Hi Again,
Sorry for not explaining my goal.
Soon we will have a few Nvidia GPUs for deep learning jobs, the problem is that jobs will run for a long time probably above 48 hours.
In order to provide reasonable service for all users I will would to enable preemption but I wish to preempt jobs that created a checkpoint in the last 30 minutes.
I'm trying to update a classad using chirp that the negotiator will be able to decide if to preempt the job. for example "Checkpoint = epoch time".
Till now I was unable to publish the modified classad.
Maybe there is a better way to accomplish it?
Many Thanks
David
From: Dudu Handelman <duduhandelman@xxxxxxxxxxx>
Sent: 28 October 2023 19:02 To: HTCondor-Users Mail List <htcondor-users@xxxxxxxxxxx>; Greg Thain <gthain@xxxxxxxxxxx> Subject: Re: [HTCondor-users] Update classad and STARTD_JOB_ATTRS Greg.
Sorry i wrote condor_q but obviously its condor_status.
Thanks
David
From: HTCondor-users <htcondor-users-bounces@xxxxxxxxxxx> on behalf of Dudu Handelman <duduhandelman@xxxxxxxxxxx>
Sent: Thursday, October 26, 2023 12:25:14 PM To: Greg Thain <gthain@xxxxxxxxxxx>; HTCondor-Users Mail List <htcondor-users@xxxxxxxxxxx> Subject: Re: [HTCondor-users] Update classad and STARTD_JOB_ATTRS Thanks Greg.
While using to chirp to update a clasaad the .job.ad file does not update with new value.
I have tried to use STARTD_CRON_AUTOPUBLISH = If_Changed
But
the classad remain with the original value whil looking at the slot with condor_q.
Maybe I need other startd cron knob?
Thanks a million
David
From: Greg Thain <gthain@xxxxxxxxxxx>
Sent: Wednesday, October 25, 2023 11:39:51 PM To: Dudu Handelman <duduhandelman@xxxxxxxxxxx>; HTCondor-Users Mail List <htcondor-users@xxxxxxxxxxx> Subject: Re: [HTCondor-users] Update classad and STARTD_JOB_ATTRS On 10/25/23 11:34, Dudu Handelman wrote:
> Thanks Greg. > We all love knobs :-) > For some reason it's not copy the chirp changes.

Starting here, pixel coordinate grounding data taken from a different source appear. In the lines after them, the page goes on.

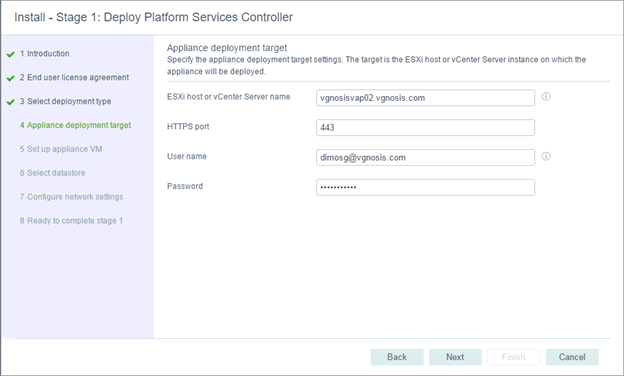The image size is (624, 376).
Task: Go back with the Back button
Action: [x=397, y=357]
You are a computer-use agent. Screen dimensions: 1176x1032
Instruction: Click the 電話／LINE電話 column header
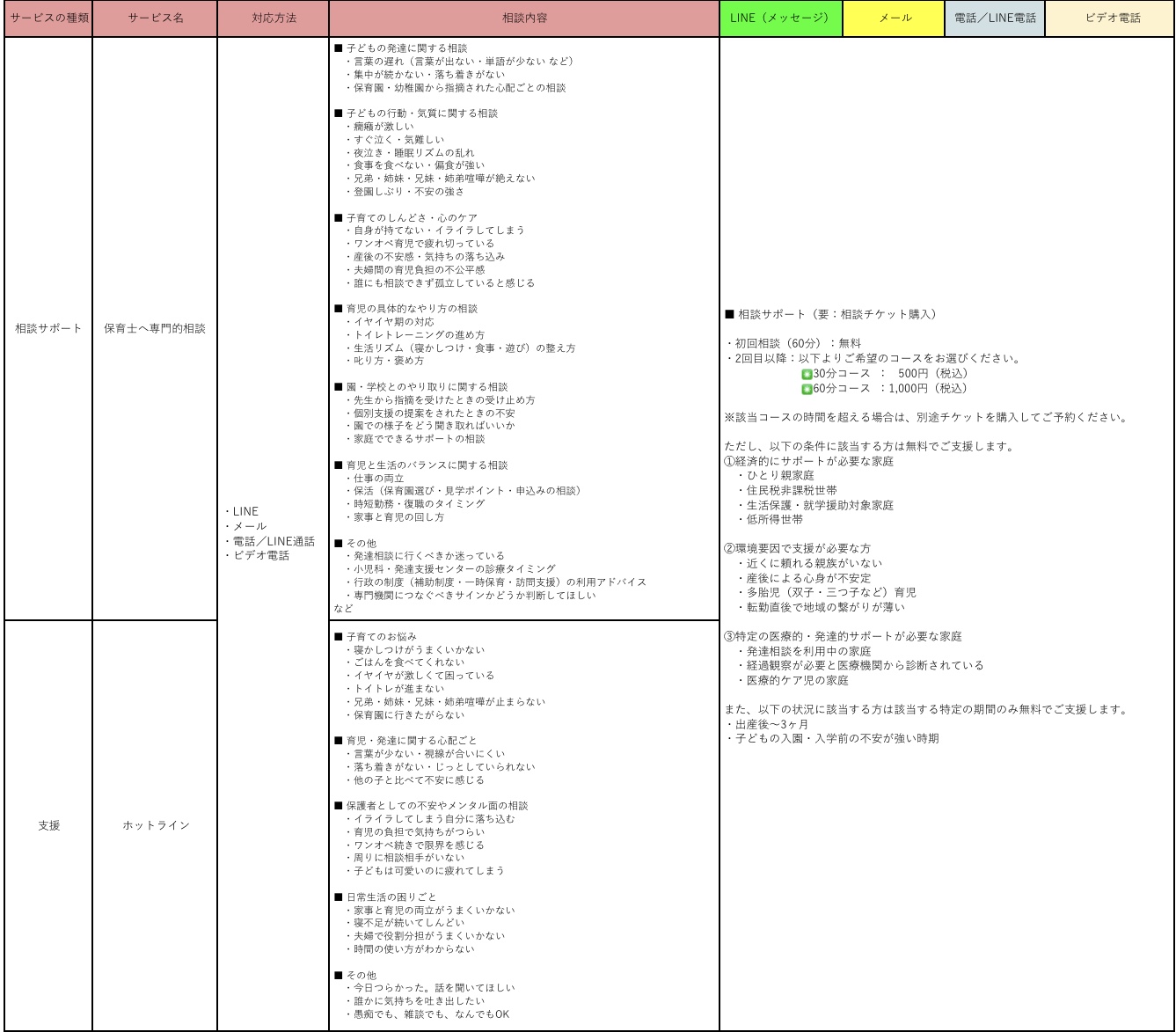(x=994, y=18)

Tomorrow I will > verify that chirp is writing to the job ad file. Ah -- just to be clear, START_JOB_ATTRS copies the attributes as they exist at job start time, and doesn't update them subsequently, even if chirp updates those same attributes to the copy of the job ad in the schedd. If you dynamically want to change attributes in the startd ad, you'll need startd cron. -greg |